¿Cómo posicionarnos en el entorno actual?

Por Paulo Gonçalves, analista de estrategia de mercados de Banca March.

Las dudas de los inversores se han elevado principalmente debido a dos factores: por una parte, el riesgo a un incremento de las medidas proteccionistas a nivel mundial, y en segundo lugar, pero no menos importante, temores a que la inflación repunte más de lo esperado y conlleve una salida apresurada de las políticas monetarias expansivas.

En ambos casos, cabe destacar que gran parte de estos temores se avivaron más por cambios en las políticas económicas del ejecutivo estadounidense, que por un deterioro real de los fundamentales económicos.

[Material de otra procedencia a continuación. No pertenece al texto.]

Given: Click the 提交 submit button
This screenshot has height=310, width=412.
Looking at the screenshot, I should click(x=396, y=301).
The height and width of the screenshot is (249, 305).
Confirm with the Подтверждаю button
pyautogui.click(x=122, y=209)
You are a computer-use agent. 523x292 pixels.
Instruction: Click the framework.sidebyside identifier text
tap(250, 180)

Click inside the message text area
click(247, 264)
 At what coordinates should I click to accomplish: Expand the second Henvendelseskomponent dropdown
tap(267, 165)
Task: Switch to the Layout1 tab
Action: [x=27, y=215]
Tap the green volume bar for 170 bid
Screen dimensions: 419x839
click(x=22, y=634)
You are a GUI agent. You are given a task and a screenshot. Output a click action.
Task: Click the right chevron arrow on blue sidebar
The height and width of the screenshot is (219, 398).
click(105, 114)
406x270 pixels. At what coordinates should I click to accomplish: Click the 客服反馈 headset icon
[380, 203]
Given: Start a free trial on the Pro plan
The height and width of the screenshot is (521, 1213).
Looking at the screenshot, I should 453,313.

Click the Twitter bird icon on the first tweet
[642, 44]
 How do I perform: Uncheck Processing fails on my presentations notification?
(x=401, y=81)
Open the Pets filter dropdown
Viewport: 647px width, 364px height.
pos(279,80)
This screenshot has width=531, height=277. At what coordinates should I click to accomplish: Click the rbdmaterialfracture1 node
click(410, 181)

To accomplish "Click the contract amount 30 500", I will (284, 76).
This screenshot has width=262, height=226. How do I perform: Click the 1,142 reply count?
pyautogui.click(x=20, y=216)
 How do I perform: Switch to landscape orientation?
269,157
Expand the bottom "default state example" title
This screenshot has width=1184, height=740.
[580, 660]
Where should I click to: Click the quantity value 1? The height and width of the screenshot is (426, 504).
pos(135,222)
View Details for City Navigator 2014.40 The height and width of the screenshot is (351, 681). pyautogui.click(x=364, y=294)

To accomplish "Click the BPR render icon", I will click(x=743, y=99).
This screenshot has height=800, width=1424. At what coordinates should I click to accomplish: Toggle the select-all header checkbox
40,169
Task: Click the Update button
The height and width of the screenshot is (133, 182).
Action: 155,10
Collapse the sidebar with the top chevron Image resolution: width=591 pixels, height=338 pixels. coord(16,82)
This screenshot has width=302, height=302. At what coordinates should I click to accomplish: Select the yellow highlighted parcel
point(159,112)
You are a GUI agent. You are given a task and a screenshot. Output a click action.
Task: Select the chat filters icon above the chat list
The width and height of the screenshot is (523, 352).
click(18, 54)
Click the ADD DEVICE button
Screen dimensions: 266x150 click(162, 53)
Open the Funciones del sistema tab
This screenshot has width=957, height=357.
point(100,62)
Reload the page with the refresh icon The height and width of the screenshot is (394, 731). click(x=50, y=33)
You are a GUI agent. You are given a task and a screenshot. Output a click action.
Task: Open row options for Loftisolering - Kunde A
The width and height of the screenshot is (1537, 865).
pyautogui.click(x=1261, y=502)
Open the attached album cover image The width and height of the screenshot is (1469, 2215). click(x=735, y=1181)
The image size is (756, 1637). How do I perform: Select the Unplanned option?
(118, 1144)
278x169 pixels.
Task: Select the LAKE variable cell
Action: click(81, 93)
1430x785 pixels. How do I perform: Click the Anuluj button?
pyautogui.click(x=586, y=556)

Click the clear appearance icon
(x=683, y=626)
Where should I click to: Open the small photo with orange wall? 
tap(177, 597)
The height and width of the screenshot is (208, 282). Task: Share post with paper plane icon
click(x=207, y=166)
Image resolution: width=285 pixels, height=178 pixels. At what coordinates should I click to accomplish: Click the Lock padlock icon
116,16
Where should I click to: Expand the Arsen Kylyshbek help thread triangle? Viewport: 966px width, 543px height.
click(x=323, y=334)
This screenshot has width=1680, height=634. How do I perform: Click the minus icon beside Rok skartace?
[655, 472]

Con ello, la “prima de riesgo política” volvió a hacer acto de presencia, siendo uno de los principales detonantes del peor comportamiento de la renta variable.

Los episodios de repunte de la volatilidad dentro de una tendencia alcista no son inusuales, pero también es importante señalar que suelen registrar una duración cercana a dos trimestres. Por ello es previsible que los próximos meses todavía sigan marcados por una volatilidad superior a lo registrado el año pasado.

Sin embargo, la nota positiva es que los datos de actividad mundial no se han deteriorado en el trimestre y en particular los indicadores adelantados de las principales economías continúan en terreno expansivo. Estos indicadores son acordes con nuestro escenario de crecimiento mundial sostenido y por encima del promedio histórico.

Por el lado negativo, en el corto plazo los mercados seguirán presionados por el riesgo de una escalada de las tensiones comerciales. A falta de conocer los detalles de los aranceles que se implementarán, hay que señalar que las medidas anunciadas por el ejecutivo de D.Trump tienen por el momento un escaso impacto económico (en conjunto afectarían menos de un 5% del total de las importaciones estadounidenses).

Nuestro escenario central es que se evite una subida general de las tarifas y de otras medidas proteccionistas, ya que no beneficiarían a ninguna de las principales economías. Por ello, consideramos que es importante no actuar precipitadamente ante temores de carácter más políticos, ya que los fundamentales económicos son alentadores y deberán apoyar la mejora de los beneficios, y con ello, una recuperación de las bolsas tras un comienzo del año más dubitativo.

En conclusión, vemos las recientes caídas como oportunidades de construir carteras, pero aprovechando el peor comportamiento relativo de algunos activos, más que a través de un incremento adicional de los niveles de riesgo asumidos. La estabilización de las bolsas tras los fuertes movimientos registrados en los últimos meses probablemente requerirá cierto tiempo y sobre todo una mayor dilución de la actual prima de riesgo política.

En concreto, uno de los sectores dentro de las bolsas con peor comportamiento relativo de las últimas semanas ha sido el financiero, por lo que vemos esta caída como una oportunidad para adoptar una mayor exposición principalmente a través de bancos Europeos, que además actuarían como “protección” ante la esperada normalización de los tipos de interés también a este lado del Atlántico.

 

También presentan buenas perspectivas el sector industrial y el tecnológico, que en ambos casos tuvieron un peor comportamiento relativo en el último mes al verse castigados por la posibilidad del incremento del proteccionismo y la regulación. Sin embrago, confiamos en que estos sectores siguen manteniendo un mayor potencial de crecimiento de sus ingresos que apoyará sus cotizaciones.

En la renta fija, las duraciones de las carteras deberán mantenerse reducidas ya que la deuda soberana de mayor calidad crediticia seguirá presionada, en particular los tipos a largo plazo, para los que se esperan aumentos adicionales de las rentabilidades exigidas: en Estados Unidos los tipos a 10 años alcanzarían el 3% este año y para el Bund alemán el 0,9% – 1%.

El crédito a empresas es cada vez menos atractivo y en las últimas semanas se ha asistido a un incremento de las emisiones en primario, que además han tenido una peor acogida al no registrarse estrechamientos adicionales de los diferenciales exigidos. Otros factores que nos hacen estar más cautos con la evolución del crédito en los próximos meses se derivan del creciente aumento de los movimientos corporativos, que si bien suelen apoyar el mercado de renta variable y ser una señal de fortaleza del ciclo, también pueden incrementar excesivamente el endeudamiento de las empresas y presionar sus calificaciones crediticias.